Het voor inwoners van België, Aruba en Suriname in de loonbelasting rekening houden met de algemene heffingskorting vereist een aanpassing van de ICT-systemen van de Belastingdienst wat betreft de voorlopige aanslag inkomstenbelasting.
Te hoog toegekende heffingskorting
Als een werkgever in 2019 al in de loonbelasting rekening houdt met het belastingdeel van de algemene heffingskorting kan dat in combinatie met een voorlopige aanslag inkomstenbelasting 2019 leiden tot een te hoog toegekende heffingskorting, omdat de aanpassing in de systemen van de Belastingdienst voor het jaar 2019 niet meer mogelijk is. Dit kan alleen in de aanslagregeling inkomstenbelasting over het jaar 2019 worden rechtgetrokken.
Systemen Belastingdienst aangepast
Voor het jaar 2020 worden de geautomatiseerde systemen van de Belastingdienst zodanig aangepast dat inwoners van België, Suriname en Aruba het belastingdeel van de algemene heffingskorting via de loonbelasting kunnen ontvangen. Werkgevers zijn hierover geïnformeerd.
Inwoners van België, Aruba en Suriname met looninkomsten uit Nederland waarvan het heffingsrecht op grond van het desbetreffende belastingverdrag aan Nederland is toegewezen hebben recht op onder meer het belastingdeel van de algemene heffingskorting. Hierbij is het niet van belang of zij kwalificerende buitenlandse belastingplichtigen zijn.
Niet meer via loonbelasting
In het pakket Belastingplan 2018 is geregeld dat buitenlandse belastingplichtigen met ingang van 1 januari 2019 het belastingdeel van de heffingskortingen – met uitzondering van de arbeidskorting voor inwoners van een andere EU-lidstaat, Liechtenstein, Noorwegen, IJsland, Zwitserland of een van de BES-eilanden (de landenkring) – niet meer via de loonbelasting ontvangen. Hiermee wordt voorkomen dat een groot aantal buitenlandse belastingplichtigen via de loonbelasting te veel aan heffingskortingen ontvangt, waarop in de inkomstenbelasting geen of minder recht bestaat.
Voor werkgevers is vaak niet vast te stellen of en in hoeverre de in het buitenland wonende werknemers uiteindelijk in de inkomstenbelasting recht zullen hebben op het belastingdeel van de heffingskortingen.
Uitzonderingen
Voor inwoners van België, Aruba en Suriname wordt dus afgeweken van bovenstaande situatie.

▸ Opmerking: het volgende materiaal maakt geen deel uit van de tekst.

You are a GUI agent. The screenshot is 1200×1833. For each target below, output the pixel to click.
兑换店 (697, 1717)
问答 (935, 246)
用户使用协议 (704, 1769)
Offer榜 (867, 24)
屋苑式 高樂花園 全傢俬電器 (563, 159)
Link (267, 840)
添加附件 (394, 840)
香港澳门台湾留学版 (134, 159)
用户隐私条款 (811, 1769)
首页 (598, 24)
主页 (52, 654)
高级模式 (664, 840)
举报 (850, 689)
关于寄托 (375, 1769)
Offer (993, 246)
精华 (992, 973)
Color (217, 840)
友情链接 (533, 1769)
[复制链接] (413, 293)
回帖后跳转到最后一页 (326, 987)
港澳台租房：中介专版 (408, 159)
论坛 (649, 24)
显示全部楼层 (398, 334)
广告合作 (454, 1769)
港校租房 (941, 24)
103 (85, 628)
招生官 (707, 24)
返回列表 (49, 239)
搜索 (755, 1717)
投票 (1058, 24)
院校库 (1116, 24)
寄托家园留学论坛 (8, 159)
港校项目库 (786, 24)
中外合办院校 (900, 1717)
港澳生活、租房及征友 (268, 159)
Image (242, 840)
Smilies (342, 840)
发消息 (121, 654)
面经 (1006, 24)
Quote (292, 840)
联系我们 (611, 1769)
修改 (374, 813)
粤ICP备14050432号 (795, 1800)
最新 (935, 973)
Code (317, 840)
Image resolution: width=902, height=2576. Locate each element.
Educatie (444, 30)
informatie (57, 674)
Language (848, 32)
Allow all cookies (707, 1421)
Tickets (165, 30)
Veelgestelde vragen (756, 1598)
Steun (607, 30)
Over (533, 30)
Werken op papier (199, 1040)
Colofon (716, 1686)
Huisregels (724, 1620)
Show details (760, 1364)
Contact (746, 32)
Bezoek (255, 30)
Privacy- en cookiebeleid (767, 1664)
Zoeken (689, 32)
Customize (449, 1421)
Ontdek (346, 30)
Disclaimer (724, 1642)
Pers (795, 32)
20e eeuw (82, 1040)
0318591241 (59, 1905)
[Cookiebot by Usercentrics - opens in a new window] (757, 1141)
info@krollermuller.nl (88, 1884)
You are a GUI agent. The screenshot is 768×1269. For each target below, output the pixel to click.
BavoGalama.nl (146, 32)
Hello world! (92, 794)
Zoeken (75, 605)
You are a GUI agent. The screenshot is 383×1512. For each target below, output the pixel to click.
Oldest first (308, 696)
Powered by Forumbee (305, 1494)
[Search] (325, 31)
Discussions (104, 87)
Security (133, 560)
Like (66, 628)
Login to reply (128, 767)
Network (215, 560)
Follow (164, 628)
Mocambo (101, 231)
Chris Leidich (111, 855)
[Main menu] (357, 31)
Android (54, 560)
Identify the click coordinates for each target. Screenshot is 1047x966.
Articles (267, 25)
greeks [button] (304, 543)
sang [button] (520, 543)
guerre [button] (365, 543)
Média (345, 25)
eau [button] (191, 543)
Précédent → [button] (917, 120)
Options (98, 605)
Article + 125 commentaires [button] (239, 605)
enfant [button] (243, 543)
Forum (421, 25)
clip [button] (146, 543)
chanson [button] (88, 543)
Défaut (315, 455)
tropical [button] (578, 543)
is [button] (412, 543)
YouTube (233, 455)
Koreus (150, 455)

Uitgangspunt daarbij is dat een werkgever voor de loonbelasting op het moment van inhouding zeker weet dat de betreffende buitenlandse belastingplichtige in de inkomstenbelasting recht heeft op het belastingdeel van de betreffende heffingskortingen.
Uitgezonden ambtenaren
Een andere situatie betreft bepaalde uitgezonden Nederlanders die in dienstbetrekking staan tot Nederland (uitgezonden ambtenaren) en gedurende de uitzending geen inwoner meer zijn van Nederland. Op grond van de woonplaatsfictie worden zij geacht in Nederland te wonen. Zij hebben in de inkomstenbelasting dan ook recht op dezelfde heffingskortingen als inwoners van Nederland, waaronder het belastingdeel van de algemene heffingskorting en de arbeidskorting.
Het maakt daarbij geen verschil of de uitgezonden ambtenaar feitelijk binnen dan wel buiten de landenkring woont. Een dergelijke woonplaatsfictie staat niet in de Wet op de loonbelasting 1964. Bij een strikte wetsuitleg kunnen uitgezonden ambtenaren het belastingdeel van de heffingskortingen daarom alleen via de inkomstenbelasting verzilveren.
Voor deze groep wordt in een beleidsbesluit vastgelegd dat de werkgever in de loonbelasting het belastingdeel van de algemene heffingskorting en de arbeidskorting kan toepassen.